Até bem pouco tempo atrás, não havia razão para tanto otimismo. O conjunto de ruas de Botafogo que abriga o novo point do bairro era um lugar perigoso. Encerrado o horário comercial, as portas das oficinas baixavam, produzindo um cenário deserto. Em 2014, foram registrados na 10ª delegacia 1 310 roubos na área, mais de três por dia. Naquele mesmo ano, o 2º Batalhão da Polícia Militar teve o endereço que ocupava, na Rua Real Grandeza, vendido. A tropa foi transferida para a Rua Álvaro Ramos, 155, terreno inicialmente reservado à Estação Morro de São João do metrô, um projeto abandonado há mais de duas décadas. Com a chegada das forças de segurança, seguida de simples melhorias na iluminação, o panorama mudou. Morador da área, o chef Thiago Flores pensou em se mudar dali quando a mulher engravidou: “As ruas eram escuras, muitas casas abandonadas viravam alvo de pichação, tinha até boca de fumo do lado do meu edifício”. Agora, os planos são outros: ele continua vivendo por lá e, até o Carnaval, vai abrir o bar 1928, na Rua Álvaro Ramos, quase esquina com a Fernandes Guimarães, ao lado dos sócios Bruno Magalhães (do Botero, em Laranjeiras) e Paulo César Ferreira (do La Esquina, na Lapa). Nesse perímetro, até a valorização do metro quadrado destoa do que acontece na vizinhança. Enquanto o preço no bairro como um todo teve uma queda de 2,1%, as ruas Dezenove de Fevereiro, Arnaldo Quintela e General Polidoro atingiram crescimento de 2,9%, 6,1% e 9,1%, respectivamente, segundo o Sindicato da Habitação do Rio de Janeiro (Secovi Rio), e treze empreendimentos imobiliários foram lançados na área desde 2014.
O progresso recente do bairro passa por investimentos em negócios de comes e bebes, como cafés, bares e restaurantes.

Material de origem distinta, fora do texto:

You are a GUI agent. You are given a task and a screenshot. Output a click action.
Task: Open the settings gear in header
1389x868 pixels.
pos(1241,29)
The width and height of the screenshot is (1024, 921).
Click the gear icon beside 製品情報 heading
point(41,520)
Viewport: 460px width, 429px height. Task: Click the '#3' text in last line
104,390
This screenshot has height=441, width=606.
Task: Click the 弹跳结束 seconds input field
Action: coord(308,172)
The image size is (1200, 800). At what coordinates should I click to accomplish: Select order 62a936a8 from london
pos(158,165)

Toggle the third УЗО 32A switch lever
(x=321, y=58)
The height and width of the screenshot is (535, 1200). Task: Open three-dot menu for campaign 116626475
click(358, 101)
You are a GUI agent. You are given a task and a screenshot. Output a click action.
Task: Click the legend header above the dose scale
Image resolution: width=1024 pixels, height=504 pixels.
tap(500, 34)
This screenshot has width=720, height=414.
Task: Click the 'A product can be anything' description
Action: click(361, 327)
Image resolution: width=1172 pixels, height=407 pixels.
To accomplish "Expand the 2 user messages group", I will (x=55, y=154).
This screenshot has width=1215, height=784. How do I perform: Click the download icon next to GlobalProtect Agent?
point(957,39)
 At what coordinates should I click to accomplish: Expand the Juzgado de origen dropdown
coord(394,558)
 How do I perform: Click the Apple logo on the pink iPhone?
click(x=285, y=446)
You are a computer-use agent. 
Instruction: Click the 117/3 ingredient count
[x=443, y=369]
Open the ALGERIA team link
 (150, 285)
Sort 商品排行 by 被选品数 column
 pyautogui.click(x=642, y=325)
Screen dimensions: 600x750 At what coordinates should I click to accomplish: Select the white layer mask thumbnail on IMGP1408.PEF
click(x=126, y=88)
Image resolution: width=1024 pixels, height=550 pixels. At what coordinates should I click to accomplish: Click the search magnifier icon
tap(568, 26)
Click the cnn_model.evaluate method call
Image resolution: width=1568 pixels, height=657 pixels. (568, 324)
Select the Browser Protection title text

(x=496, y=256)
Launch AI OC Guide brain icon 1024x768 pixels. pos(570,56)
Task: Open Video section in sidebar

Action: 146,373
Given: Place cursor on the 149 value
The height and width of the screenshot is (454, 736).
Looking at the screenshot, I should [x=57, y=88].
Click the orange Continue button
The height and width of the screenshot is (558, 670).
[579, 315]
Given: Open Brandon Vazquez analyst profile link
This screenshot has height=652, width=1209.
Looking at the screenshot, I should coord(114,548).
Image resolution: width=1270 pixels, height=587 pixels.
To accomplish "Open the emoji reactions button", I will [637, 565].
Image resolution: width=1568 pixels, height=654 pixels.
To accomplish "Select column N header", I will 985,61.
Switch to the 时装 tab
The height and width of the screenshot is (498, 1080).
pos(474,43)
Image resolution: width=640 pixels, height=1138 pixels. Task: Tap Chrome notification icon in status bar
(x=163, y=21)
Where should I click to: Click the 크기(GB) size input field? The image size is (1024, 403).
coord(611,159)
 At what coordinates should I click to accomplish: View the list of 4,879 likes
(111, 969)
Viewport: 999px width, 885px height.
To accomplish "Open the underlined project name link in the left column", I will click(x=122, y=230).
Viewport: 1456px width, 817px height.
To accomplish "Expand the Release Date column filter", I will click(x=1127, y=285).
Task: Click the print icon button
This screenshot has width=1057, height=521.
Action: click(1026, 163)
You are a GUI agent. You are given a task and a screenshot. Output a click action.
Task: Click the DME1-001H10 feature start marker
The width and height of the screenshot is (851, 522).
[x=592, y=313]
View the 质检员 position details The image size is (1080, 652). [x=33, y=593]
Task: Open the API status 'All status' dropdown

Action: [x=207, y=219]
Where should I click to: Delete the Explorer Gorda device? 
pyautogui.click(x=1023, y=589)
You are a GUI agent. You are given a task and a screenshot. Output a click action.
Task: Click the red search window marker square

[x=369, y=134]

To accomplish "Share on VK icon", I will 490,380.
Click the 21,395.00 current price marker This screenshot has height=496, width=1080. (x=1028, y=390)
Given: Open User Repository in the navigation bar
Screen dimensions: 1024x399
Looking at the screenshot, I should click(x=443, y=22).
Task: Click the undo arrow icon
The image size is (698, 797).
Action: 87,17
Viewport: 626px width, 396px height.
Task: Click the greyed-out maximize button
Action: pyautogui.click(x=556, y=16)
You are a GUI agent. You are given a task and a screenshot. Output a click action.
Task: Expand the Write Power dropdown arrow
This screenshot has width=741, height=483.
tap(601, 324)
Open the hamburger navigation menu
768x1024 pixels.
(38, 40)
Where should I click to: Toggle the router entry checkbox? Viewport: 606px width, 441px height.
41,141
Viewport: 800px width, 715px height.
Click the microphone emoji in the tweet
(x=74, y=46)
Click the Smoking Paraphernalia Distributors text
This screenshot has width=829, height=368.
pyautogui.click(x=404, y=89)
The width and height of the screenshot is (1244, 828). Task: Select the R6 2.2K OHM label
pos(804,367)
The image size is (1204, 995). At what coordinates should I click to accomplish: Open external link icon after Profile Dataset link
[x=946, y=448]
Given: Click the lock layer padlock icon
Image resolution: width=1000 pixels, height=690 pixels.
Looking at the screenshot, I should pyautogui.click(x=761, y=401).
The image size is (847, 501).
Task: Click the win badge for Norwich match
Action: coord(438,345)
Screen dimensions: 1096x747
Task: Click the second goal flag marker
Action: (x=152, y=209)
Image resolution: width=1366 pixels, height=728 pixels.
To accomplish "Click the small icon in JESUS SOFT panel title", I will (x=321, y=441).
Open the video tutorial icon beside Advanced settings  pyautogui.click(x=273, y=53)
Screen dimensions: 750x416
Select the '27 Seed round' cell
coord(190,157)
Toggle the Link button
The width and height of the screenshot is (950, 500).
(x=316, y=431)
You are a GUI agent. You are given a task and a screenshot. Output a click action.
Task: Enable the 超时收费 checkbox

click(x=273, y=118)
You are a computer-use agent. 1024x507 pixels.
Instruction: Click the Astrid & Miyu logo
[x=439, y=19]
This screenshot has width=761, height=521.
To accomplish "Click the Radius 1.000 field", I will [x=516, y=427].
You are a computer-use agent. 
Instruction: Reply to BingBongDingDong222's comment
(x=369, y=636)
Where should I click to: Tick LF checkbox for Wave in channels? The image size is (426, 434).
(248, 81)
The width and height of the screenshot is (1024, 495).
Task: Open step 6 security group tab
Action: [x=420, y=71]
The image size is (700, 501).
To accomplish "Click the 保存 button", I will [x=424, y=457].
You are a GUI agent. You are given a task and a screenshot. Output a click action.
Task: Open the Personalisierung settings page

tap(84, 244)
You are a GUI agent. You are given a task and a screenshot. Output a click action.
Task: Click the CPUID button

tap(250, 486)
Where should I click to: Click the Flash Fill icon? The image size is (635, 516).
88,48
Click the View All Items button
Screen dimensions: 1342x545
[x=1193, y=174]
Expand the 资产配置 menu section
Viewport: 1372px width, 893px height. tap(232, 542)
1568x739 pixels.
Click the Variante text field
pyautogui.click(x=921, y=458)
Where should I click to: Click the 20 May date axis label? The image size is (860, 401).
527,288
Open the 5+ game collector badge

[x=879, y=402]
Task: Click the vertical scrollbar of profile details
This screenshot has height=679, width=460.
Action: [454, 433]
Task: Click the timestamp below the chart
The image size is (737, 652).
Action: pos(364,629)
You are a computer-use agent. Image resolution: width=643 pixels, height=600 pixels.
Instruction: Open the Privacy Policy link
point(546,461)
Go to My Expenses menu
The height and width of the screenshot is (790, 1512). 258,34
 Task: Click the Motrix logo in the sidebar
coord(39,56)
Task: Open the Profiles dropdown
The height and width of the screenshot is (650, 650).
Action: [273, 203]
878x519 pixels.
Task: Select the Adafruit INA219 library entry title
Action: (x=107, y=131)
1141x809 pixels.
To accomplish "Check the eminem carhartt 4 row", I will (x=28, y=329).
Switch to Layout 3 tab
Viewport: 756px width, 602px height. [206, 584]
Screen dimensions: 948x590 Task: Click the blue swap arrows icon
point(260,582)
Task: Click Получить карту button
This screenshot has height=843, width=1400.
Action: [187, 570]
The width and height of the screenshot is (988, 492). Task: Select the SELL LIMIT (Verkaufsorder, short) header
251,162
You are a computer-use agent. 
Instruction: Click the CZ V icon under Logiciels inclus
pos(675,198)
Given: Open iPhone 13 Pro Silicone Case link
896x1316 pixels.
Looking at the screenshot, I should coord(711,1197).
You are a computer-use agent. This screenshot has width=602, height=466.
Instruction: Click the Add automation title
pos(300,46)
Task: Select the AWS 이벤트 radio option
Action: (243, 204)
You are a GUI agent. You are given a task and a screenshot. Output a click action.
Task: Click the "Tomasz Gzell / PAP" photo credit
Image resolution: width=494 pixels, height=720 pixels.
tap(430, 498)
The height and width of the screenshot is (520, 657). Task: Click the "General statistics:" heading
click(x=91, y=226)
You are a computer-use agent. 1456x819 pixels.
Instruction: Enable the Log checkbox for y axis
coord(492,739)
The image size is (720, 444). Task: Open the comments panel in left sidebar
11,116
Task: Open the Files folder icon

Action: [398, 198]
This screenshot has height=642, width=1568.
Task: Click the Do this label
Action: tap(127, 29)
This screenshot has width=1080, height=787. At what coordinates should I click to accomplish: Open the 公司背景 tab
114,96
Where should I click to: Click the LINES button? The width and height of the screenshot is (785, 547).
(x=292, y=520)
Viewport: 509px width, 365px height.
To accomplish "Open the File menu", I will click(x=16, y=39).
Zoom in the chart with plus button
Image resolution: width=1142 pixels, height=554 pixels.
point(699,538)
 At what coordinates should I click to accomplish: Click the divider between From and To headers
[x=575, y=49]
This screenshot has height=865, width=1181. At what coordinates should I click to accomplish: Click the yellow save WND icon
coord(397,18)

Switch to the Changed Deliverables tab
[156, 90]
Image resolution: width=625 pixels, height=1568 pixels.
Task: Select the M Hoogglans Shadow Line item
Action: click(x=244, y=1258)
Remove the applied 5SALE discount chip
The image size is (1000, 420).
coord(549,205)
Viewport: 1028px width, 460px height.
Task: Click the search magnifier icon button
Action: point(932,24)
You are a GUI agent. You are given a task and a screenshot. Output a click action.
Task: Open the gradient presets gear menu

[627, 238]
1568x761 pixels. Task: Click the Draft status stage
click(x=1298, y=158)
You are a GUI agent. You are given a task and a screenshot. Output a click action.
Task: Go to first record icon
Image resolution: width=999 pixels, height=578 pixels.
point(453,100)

Prova disso é que Botafogo se tornou um campeão de baixos (veja o quadro acima). São ambientes concorridos, mais ou menos bagunçados e cheios de vida. Um deles é o da Rua Nelson Mandela, aberta em 2009, diante de uma bela praça, para finalmente substituir outro canteiro de obras do metrô fechado por mais de duas décadas. Hoje, a via é movimentada todos os dias, com muita gente trabalhando e consumindo em mesas espalhadas pelas calçadas diante de doze estabelecimentos, a exemplo do Boteco Colarinho, do restaurante árabe Harad e da delicatéssen Le Dépanneur. Nos seus primórdios, a paisagem do bairro era bem diferente. Chácaras dominavam a região. Uma delas foi usada pela princesa Carlota Joaquina, no começo do século XVIII, para se refugiar do calor da Quinta da Boa Vista e do marido, dom João VI, não necessariamente nessa ordem. Na década de 20, a hoje movimentada Rua Voluntários da Pátria ainda era um cantinho aprazível, com apenas 132 casas construídas. O recanto sossegado dos tempos do Império cresceu de forma atropelada e ganhou a má fama de bairro de passagem, mera ligação entre seus primos ricos da Zona Sul e o Centro. Agora, é destino da badalação. Nos dias atuais, Botafogo é uma festa.